Task prompt ▸ Copy, word for word, each line of the data below from the first through the line containing "Given: Tap the muted volume speaker icon", and stop there.

══ Records supplied ══

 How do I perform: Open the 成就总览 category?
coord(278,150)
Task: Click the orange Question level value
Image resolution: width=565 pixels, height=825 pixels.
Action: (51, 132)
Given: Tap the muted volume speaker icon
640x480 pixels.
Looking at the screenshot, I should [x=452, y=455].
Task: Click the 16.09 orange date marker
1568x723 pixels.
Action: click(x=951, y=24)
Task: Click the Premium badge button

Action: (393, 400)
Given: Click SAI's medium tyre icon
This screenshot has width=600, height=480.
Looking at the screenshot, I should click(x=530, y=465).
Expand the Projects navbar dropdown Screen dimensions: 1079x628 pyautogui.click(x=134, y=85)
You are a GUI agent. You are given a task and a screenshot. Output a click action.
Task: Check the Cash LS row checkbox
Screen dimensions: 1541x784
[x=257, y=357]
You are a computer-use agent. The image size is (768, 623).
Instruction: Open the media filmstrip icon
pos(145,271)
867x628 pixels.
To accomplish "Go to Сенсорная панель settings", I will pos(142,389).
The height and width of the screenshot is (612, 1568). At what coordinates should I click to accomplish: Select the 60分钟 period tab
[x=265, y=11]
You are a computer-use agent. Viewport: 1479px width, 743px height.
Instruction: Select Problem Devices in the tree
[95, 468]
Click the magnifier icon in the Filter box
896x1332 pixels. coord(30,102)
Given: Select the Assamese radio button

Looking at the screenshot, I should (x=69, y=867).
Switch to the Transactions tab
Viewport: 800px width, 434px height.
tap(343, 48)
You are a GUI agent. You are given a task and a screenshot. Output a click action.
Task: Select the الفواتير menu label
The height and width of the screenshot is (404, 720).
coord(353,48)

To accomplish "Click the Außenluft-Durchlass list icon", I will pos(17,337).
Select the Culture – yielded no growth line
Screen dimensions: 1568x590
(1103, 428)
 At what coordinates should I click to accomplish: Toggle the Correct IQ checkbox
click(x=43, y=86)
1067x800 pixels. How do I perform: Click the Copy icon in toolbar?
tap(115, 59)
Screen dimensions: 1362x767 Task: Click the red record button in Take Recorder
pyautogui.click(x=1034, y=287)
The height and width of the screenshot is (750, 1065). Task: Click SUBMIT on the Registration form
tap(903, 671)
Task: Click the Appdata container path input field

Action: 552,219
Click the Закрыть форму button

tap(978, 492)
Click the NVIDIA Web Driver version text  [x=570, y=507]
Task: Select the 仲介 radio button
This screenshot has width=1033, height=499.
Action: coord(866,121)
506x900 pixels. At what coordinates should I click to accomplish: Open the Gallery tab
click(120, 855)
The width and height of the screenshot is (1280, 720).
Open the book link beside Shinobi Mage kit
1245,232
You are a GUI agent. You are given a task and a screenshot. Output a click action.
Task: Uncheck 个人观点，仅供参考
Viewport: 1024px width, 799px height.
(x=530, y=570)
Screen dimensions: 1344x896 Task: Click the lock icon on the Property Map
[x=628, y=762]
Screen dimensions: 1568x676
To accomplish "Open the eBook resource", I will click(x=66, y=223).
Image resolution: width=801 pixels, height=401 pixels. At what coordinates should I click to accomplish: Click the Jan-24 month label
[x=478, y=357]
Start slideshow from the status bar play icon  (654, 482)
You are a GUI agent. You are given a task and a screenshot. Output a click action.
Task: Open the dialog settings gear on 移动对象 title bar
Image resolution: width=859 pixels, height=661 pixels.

═══

Result below ▸
 How do I perform: Open the 成就总览 category?
coord(278,150)
Task: Click the orange Question level value
Image resolution: width=565 pixels, height=825 pixels.
Action: (51, 132)
Given: Tap the muted volume speaker icon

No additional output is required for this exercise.